Raw records -
####################

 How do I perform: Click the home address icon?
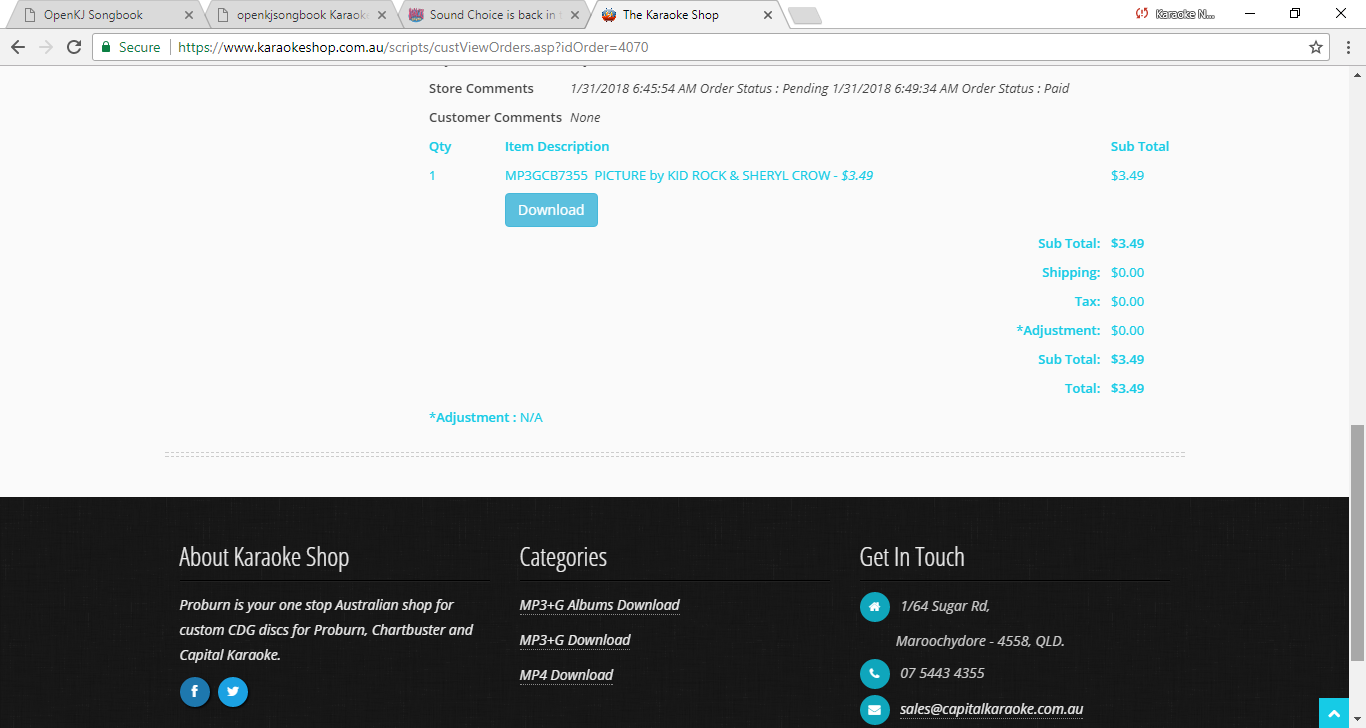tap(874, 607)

####################

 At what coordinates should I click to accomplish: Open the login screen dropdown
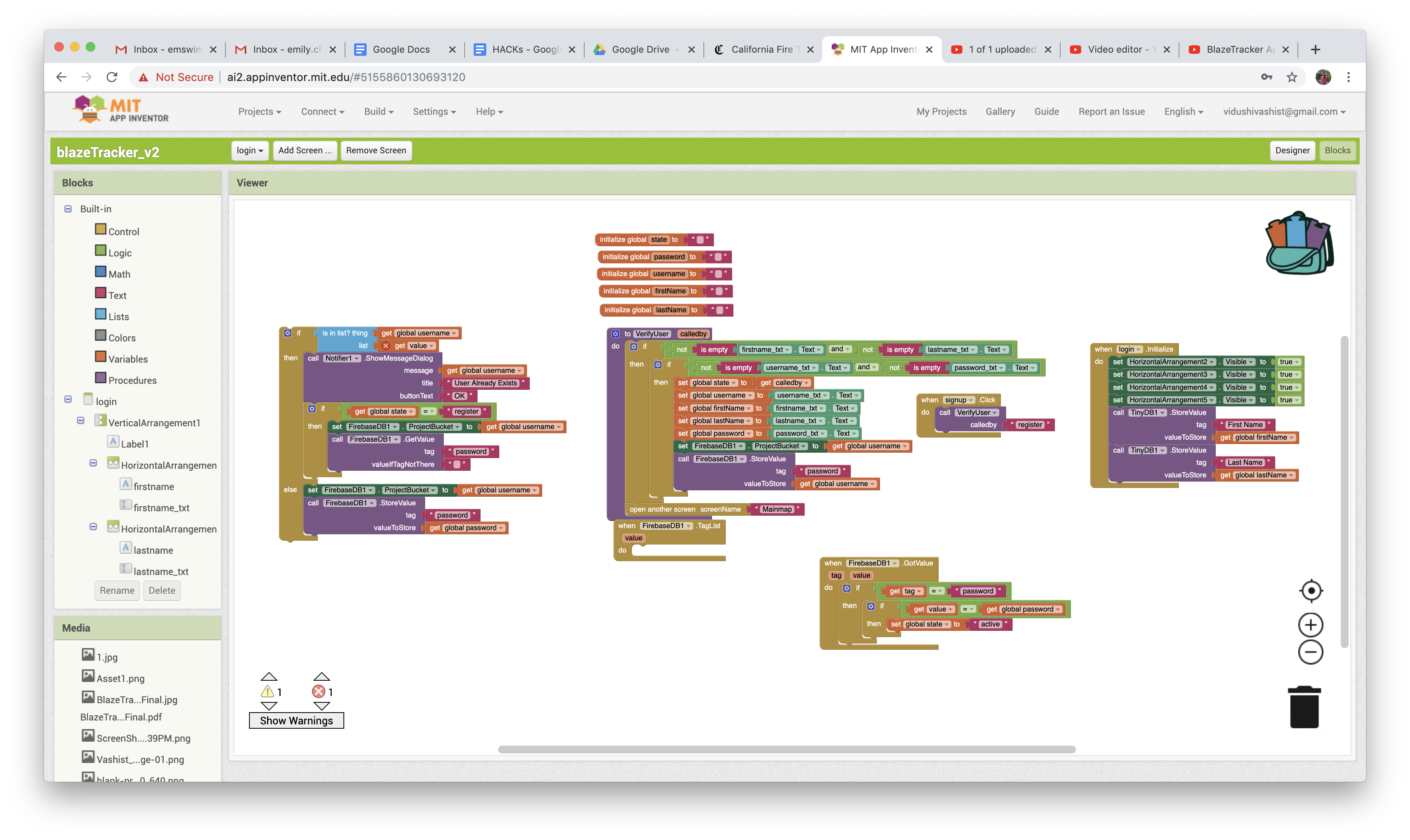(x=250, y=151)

####################

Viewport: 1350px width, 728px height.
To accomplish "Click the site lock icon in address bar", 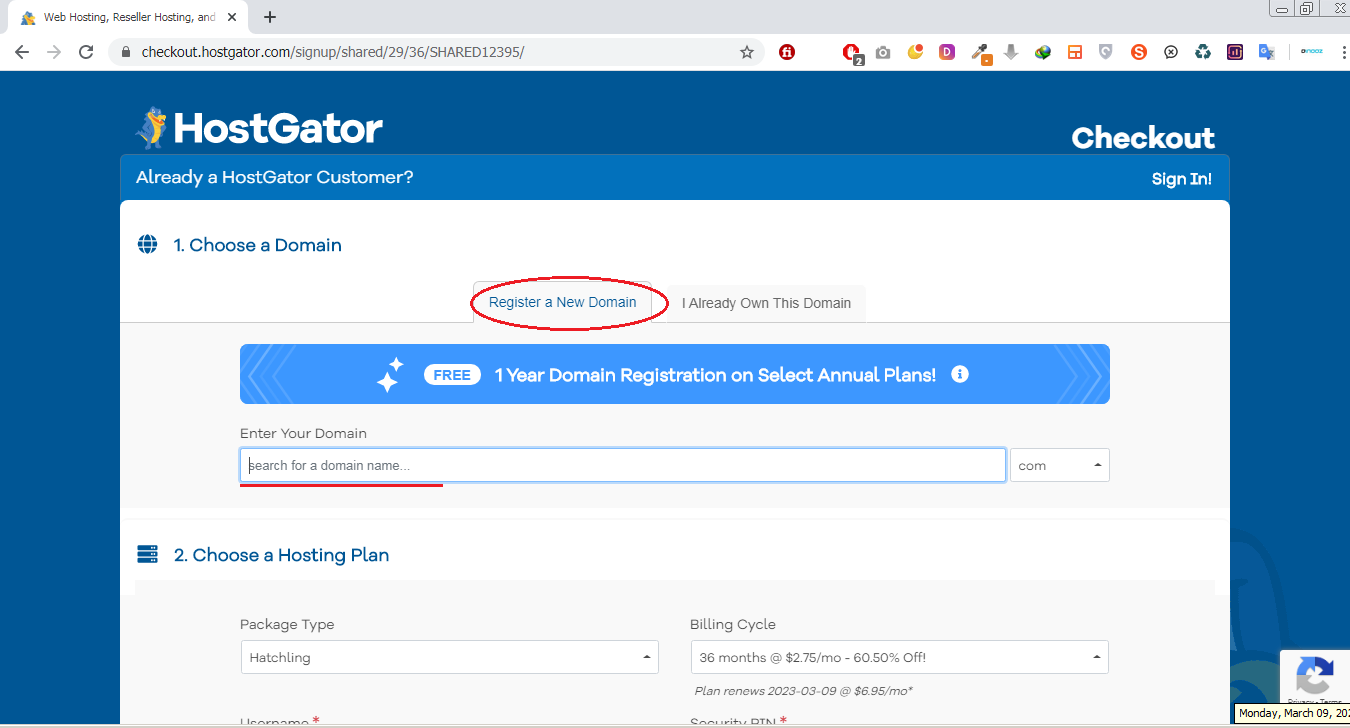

####################

Task goal -
Could you duplicate the lines of the records that begin at the line containing "At what coordinates" and stop after the line containing "(x=250, y=151)", leaving the pictures out of your answer?

Solution to this problem -
 At what coordinates should I click to accomplish: Open the login screen dropdown
(x=250, y=151)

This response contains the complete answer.